We next sought to determine how decision variables are encoded in the brain. We used representational similarity analysis (RSA) to identify regions where activity patterns aligned with the task structure during the decision-making phase of the task, during which subjects were aware of available options but could not yet make a motor response. Critically, RSA allowed us to identify multivariate representations of key decision variables, rather than assessing changes in single-voxel activity levels as in traditional univariate analyses, through identifying regions where neural similarity across conditions aligns with similarity in the properties of the task being performed. While univariate analyses could only determine whether socially adjusted value is associated with activity in each region, RSA allows us to determine whether the multivariate representation of socially adjusted value in a region is consistent across different conditions. We computed representational dissimilarity matrices (RDMs) for BOLD responses to each trial and used linear regression to predict the observed pattern of neural similarity from RDMs for task conditions (Figure 2D). First, we computed task RDMs based socially adjusted value (as determined using our behavioral model) in the current patch (the patch selected on the previous trial) and the alternative. Second, we computed RDMs representing the socially adjusted value of the current and alternative patch. We also included RDMs representing the difference in competitors and socially adjusted value between patches and included an RDM representing the effect of threat.
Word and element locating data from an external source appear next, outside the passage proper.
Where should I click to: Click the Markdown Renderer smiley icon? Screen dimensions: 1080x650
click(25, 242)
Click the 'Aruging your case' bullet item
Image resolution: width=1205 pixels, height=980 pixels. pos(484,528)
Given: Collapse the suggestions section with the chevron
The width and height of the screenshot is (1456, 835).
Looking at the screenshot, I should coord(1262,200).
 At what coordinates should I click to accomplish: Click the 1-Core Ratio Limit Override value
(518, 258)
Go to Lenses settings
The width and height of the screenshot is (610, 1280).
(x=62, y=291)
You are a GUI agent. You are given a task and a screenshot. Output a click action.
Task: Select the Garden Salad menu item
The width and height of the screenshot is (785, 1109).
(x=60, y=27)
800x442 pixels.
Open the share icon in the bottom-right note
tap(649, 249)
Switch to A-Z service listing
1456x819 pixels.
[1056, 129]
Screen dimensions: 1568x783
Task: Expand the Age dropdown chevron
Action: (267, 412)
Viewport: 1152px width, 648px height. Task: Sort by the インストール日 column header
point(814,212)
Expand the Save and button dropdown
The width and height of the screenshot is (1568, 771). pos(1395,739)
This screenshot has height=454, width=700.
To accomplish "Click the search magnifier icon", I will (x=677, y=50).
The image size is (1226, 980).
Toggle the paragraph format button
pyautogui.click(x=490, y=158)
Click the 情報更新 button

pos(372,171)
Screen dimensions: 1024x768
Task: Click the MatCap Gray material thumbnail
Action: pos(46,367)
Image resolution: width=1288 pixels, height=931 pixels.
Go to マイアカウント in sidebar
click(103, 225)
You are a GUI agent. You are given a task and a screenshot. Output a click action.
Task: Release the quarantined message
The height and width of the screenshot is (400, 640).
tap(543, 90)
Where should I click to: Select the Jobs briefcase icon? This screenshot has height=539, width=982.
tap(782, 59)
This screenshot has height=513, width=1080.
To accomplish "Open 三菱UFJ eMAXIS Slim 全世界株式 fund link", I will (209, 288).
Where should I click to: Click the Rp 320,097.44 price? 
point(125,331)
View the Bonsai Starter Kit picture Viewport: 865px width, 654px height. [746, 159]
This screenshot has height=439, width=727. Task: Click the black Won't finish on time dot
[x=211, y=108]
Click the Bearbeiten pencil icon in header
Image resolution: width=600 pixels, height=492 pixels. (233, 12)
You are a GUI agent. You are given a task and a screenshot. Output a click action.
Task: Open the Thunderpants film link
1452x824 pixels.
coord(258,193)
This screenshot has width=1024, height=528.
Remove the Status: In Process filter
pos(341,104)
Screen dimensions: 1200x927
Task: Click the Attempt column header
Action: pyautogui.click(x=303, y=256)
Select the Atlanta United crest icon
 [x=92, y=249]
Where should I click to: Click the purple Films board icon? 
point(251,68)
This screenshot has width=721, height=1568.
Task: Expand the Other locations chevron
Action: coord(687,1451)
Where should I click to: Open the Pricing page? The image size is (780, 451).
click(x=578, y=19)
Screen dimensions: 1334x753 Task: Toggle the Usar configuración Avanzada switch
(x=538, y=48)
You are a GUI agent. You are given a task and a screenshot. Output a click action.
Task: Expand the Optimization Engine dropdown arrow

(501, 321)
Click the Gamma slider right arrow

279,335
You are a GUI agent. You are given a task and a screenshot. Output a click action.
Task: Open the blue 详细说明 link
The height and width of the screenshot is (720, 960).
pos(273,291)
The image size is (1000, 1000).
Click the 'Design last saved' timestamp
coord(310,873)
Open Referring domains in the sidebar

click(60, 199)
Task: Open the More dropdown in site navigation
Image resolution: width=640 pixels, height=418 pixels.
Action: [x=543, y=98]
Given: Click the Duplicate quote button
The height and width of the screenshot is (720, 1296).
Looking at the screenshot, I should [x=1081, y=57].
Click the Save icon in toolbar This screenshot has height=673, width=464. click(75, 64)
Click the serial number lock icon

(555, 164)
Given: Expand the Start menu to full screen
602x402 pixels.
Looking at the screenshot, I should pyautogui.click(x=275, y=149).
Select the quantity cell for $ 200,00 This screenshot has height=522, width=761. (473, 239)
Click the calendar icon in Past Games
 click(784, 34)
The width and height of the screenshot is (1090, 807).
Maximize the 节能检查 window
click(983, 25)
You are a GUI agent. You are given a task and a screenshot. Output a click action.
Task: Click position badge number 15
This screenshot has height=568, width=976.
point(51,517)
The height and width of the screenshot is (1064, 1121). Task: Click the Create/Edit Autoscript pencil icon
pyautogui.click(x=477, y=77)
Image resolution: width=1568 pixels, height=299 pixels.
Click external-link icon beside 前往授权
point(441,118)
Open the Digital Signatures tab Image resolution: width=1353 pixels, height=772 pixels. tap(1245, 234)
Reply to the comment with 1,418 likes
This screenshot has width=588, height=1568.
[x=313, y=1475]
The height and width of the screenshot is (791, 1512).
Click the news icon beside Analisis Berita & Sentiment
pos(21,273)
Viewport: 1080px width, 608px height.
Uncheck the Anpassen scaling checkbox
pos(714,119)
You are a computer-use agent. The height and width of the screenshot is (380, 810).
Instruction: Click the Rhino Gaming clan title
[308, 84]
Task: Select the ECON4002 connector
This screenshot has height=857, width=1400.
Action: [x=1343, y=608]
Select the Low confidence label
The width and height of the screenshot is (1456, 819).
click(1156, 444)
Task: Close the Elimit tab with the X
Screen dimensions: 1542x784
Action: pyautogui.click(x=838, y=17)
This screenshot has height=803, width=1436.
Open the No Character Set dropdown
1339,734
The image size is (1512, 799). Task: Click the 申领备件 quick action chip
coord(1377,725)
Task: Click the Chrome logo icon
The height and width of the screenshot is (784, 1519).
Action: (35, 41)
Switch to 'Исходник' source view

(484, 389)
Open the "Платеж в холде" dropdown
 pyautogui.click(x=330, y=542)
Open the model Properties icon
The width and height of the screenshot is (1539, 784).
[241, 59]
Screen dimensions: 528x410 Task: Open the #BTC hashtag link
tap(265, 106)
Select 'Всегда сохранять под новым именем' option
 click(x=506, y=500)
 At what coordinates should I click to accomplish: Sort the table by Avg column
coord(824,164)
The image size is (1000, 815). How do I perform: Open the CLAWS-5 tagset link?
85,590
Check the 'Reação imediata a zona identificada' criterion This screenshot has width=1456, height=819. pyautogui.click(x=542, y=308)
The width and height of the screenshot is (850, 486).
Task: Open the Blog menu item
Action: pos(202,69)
We used a searchlight approach, performing the RSA analysis in within 6mm spheres across the brain to localize regions encoding task-relevant representations. This identified a distributed network of regions encoding the socially adjusted value of the alternative patch during decision-making, including the MCC, posterior cingulate cortex (PCC), medial prefrontal cortex (mPFC), and orbitofrontal cortex (OFC) (voxel ps < .05, threshold-free cluster correction, Figure 2E). The socially adjusted value of the current patch was also represented in these regions, but was additionally represented in the premotor cortex, hippocampus, and anterior insular cortex (voxel ps < .05, threshold-free cluster correction, Figure 2E). Importantly, our analysis approach isolated unique effects of each task RDM, controlling for effects of other task RDMs. In contrast, the number of competitors in the alternative patch was only represented in the left pre-supplementary motor area (voxel ps < .05, threshold-free cluster correction), and no area represented the number of competitors in the current patch. Notably, we found no region encoding the difference between patches, either in terms of number of competitors or socially adjusted value. Threat level (i.e. safe or at risk of predation) was encoded in a wide range of cortical and subcortical regions (see Figure S3), including the MCC, vmPFC, hippocampus and amygdala.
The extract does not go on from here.